Data provided
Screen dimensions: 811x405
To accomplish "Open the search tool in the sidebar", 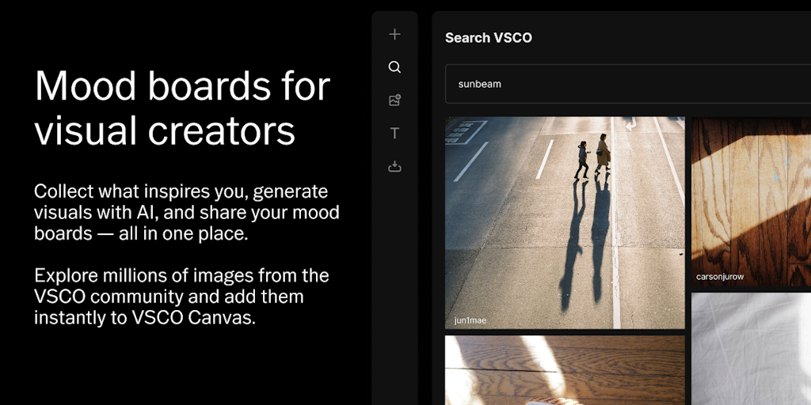I will pos(394,67).
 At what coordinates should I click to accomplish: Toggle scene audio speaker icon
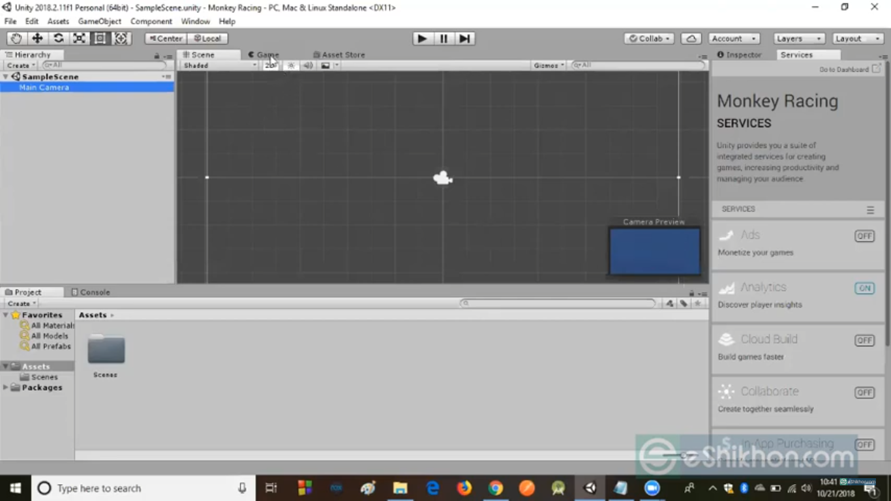[x=308, y=65]
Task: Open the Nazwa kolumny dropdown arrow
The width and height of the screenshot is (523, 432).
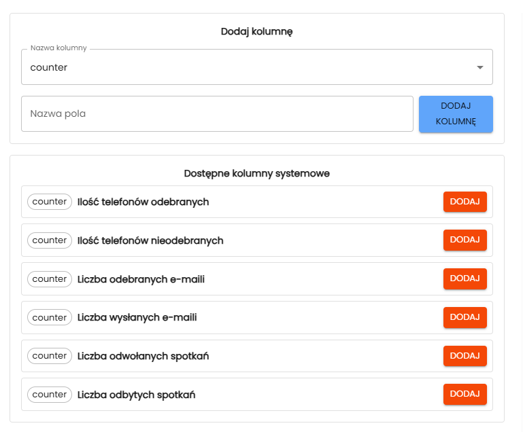Action: point(479,67)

Exercise goal
Transcribe exactly the lines from the one containing "Task: Open the Nazwa kolumny dropdown arrow" through the last line of the records above, and nothing else. Leave out the pictures.

Final answer
Task: Open the Nazwa kolumny dropdown arrow
The width and height of the screenshot is (523, 432).
Action: point(479,67)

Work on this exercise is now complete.